Garrido failed to persuade the judge to order his early release. His appeal to the 9th U.S. Circuit Court of Appeals also was unsuccessful.

Still, he was freed on parole in 1988 because federal sentences meted out in the 1970s allowed prisoners given 30 years or more to apply for release after serving 10 years.

In documents previously detailed by The Associated Press, Garrido wrote the judge from jail in Reno shortly after he was convicted by a federal jury on Feb. 11, 1977. He said he was firing his trial lawyer and wanted a new one appointed for his appeal.

His handwriting was neat and the letter was also full of misspellings.

"My appointed counsel from beginning to end has not been in my best behalf," Garrido complained. "I stayed with him because I have no insight on the law."

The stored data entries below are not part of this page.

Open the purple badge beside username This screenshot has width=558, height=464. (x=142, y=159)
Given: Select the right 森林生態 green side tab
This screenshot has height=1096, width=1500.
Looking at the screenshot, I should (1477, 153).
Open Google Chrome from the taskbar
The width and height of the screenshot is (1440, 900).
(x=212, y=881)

Garrido testified during his three-day trial and hurt his cause. He freely told the jury that he abducted his victim and raped her at a storage shed he rented in Reno. He discussed at length his rape fantasies and discussed exposing himself to little girls.

"I had this fantasy that was driving me to do this, inside of me; something that was making me want to do it without — no way to stop it," he said.

The victim testified that Garrido had discussed his sexual fantasies while driving her to the storage area, where he assaulted her for more than five hours until a police officer knocked on the door after becoming suspicious of the victim's car parked nearby.

More than three decades later, Garrido and his wife Nancy are being held in El Dorado County on charges of kidnapping and raping Dugard then holding her at an Antioch home, even as parole officers and police occasionally turned up to check on him. They have pleaded not guilty.

Hayward police are investigating any possible links between Garrido and the unsolved 1988 abduction of Michaela Garecht. She was snatched from a parking lot after the 9-year-old and a friend rode their scooters to a market.

"We immediately just from news reports heard there were enough similarities in the case that it was worth looking," police Lt. Chris Orrey said. "So far nothing has eliminated him as a suspect."